### Extrait choisi

################

I  TROIS CARACTÉRISTIQUES DE LA SITUATION ACTUELLE

1. Chômage massif durable relancé en 2009 : en France on est passé de 2,1 million à 2,6 millions de chômeurs (plus 500 000, soit l'équivalent  de tous les chômeurs en Ile-de-France avant la crise de 2009), prolifération de la précarité, montée de l'idée de sécurité (avec le thème de la « flexi-sécurité » en Europe tandis que le thème de la sécurisation des parcours professionnels est repris par tous les syndicats et les partis de la gauche depuis 2007).

Les tentatives de solutions réactionnaires de la droite  et du patronat.

Depuis 2007, on assiste à une véritable «  révolution conservatrice» dans les domaines du marché du travail et de l'emploi.

Il s'agit pour le gouvernement, tout en tentant de récupérer le mot d’ordre de sécurisation professionnelle, de mettre en avant l'importance de négociations entre les soi-disant « partenaires sociaux » (syndicats de salariés/syndicats patronaux). Mais cela sous la pression du patronat contre les emplois et de l'État pour pousser le

plus possible la précarisation des emplois et des conditions de travail avec une mise en cause radicale du droit social existant.

En plus de la précarité fondamentale des contrats de travail, ce sont l'individualisation et la contractualisation des relations entre travailleurs et employeurs qui sont poussées au maximum.

Mais en même temps, comme en règle générale pour les révolutions conservatrices dans l'histoire, monte la possibilité de retournement des transformations.

Le mot d'ordre de sécurisation dans la mobilité peut être un levier pour avancer vers un pouvoir prédominant des  salariés et de leurs organisations pour la sécurisation, l'emportant sur les pouvoirs des employeurs tout en débordant l'État protecteur social, mais aussi consolidant le système de domination. D'où l'exigence de nouvelles institutions, de nouveaux pouvoirs des salariés dans les entreprises, jusqu'à l'organisation de conférences régionales et nationales de sécurisation et de promotion de l'emploi de la formation. En s'appuyant sur de nouveaux moyens financiers et à nouveaux services publics socialisés.

################

### Données sources
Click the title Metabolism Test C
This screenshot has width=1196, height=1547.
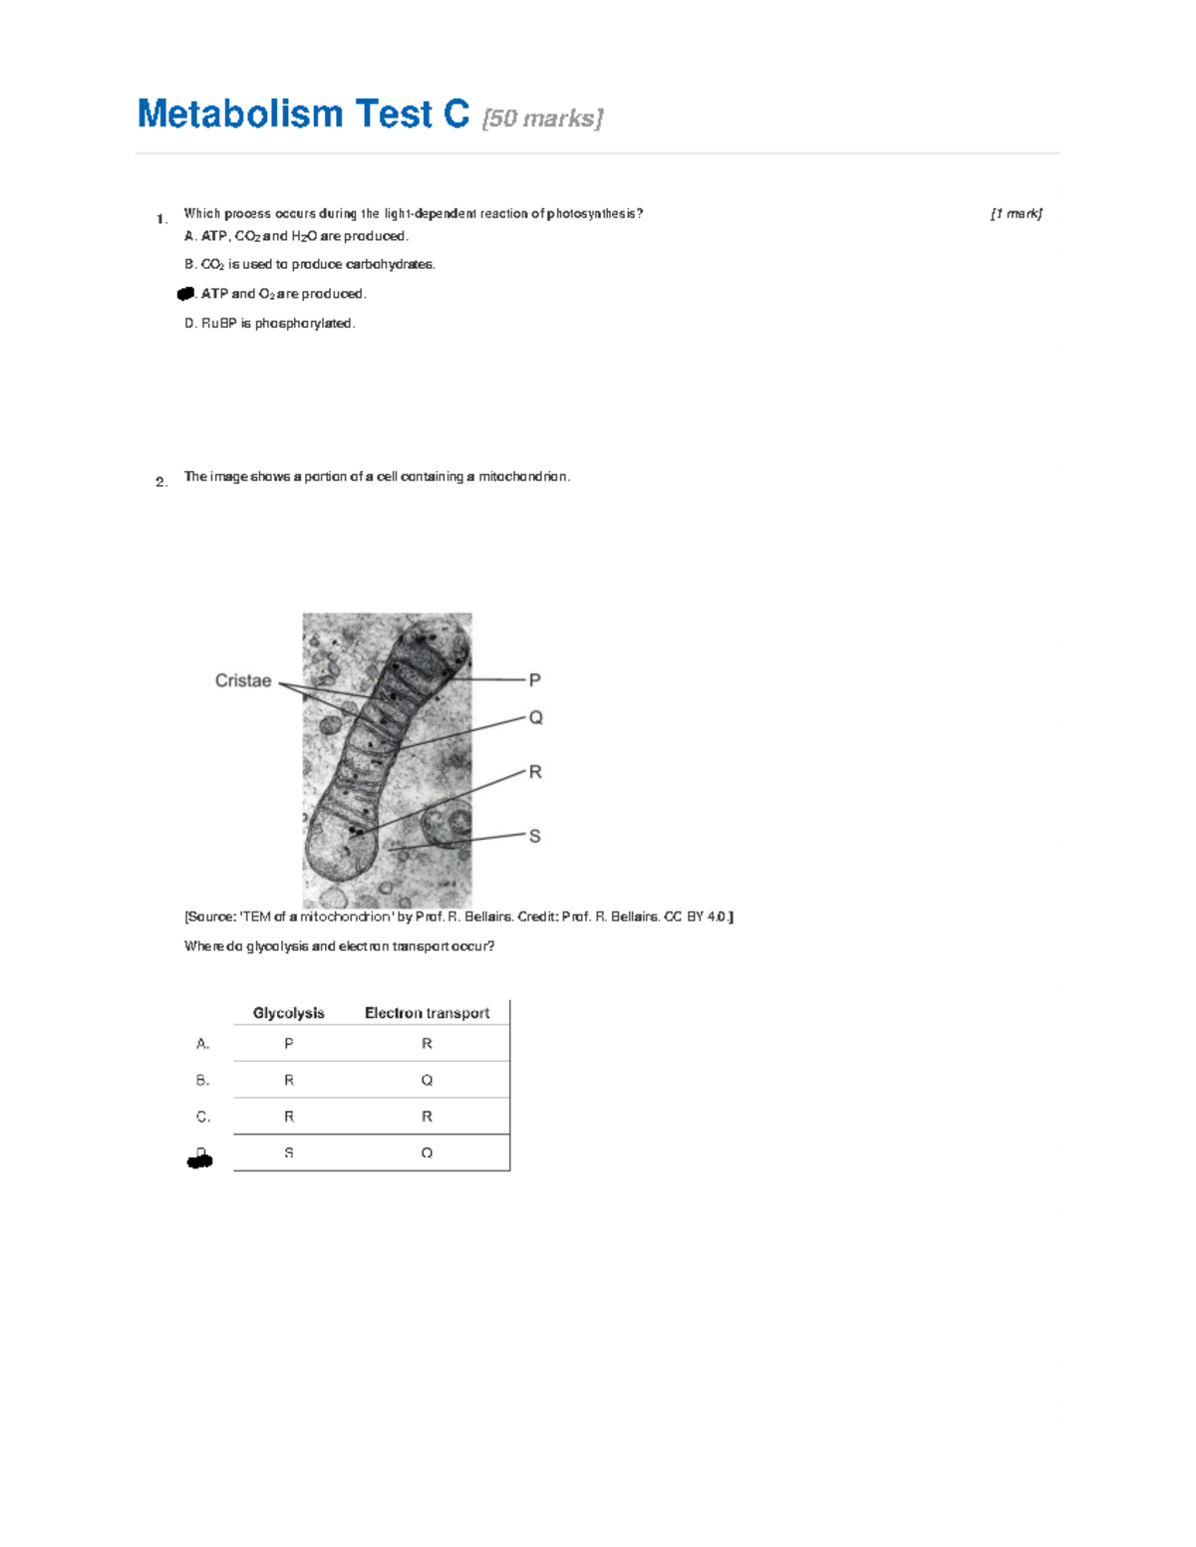pos(303,115)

################

### Consignes
[1] Mettez à jour l'extrait sur l'emploi de « Les tentatives de » à « droit social existant. » en remplaçant « patronat » par « monde patronal ».
[2] Rédigez la suite de l'extrait sur l'emploi à partir de sa dernière phrase.

### Consignes corrigées
[1]
Les tentatives de solutions réactionnaires de la droite  et du monde patronal.

Depuis 2007, on assiste à une véritable «  révolution conservatrice» dans les domaines du marché du travail et de l'emploi.

Il s'agit pour le gouvernement, tout en tentant de récupérer le mot d’ordre de sécurisation professionnelle, de mettre en avant l'importance de négociations entre les soi-disant « partenaires sociaux » (syndicats de salariés/syndicats patronaux). Mais cela sous la pression du monde patronal contre les emplois et de l'État pour pousser le

plus possible la précarisation des emplois et des conditions de travail avec une mise en cause radicale du droit social existant.

[2]
2. Les élaborations  fondamentales  sur une Sécurité d'emploi ou de formation

Dès 1996, Paul Boccara, a lancé l'idée d'une « Sécurité d'emploi ou de formation »  visant la suppression graduelle du passage par la case chômage.

Cela concerne une construction de portée révolutionnaire allant au-delà des avancées antérieures de la Sécurité Sociale.

Pleinement réalisé, un système de Sécurité de l'emploi ou de formation vise à assurer à chacune et à chacun :

-un emploi et une formation rémunérée, pour revenir ensuite à un meilleur emploi avec une continuité de bons revenus et droits, -avec  des passages de l'une à l'autre activité, ou encore d'un emploi à un autre, maîtrisés par les salariés. Il s'agit d'une rotation d'activité entre emplois ou entre une formation et un emploi. Ainsi on répondrait aussi aux exigences de qualification des nouvelles technologies de la révolution informationnelle liées aux changements techniques rapides D’où une expansion formidable systématique de la formation continue (en liaison avec des dépenses de recherche) qui fournirait aussi suffisamment de demande de produits et de services. En effet les revenus de la formation qui s’ajouteraient aux salaires des personnes en emploi augmenteraient fortement la demande aujourd’hui « à la ramasse » avec le chômage massif et les bas salaires.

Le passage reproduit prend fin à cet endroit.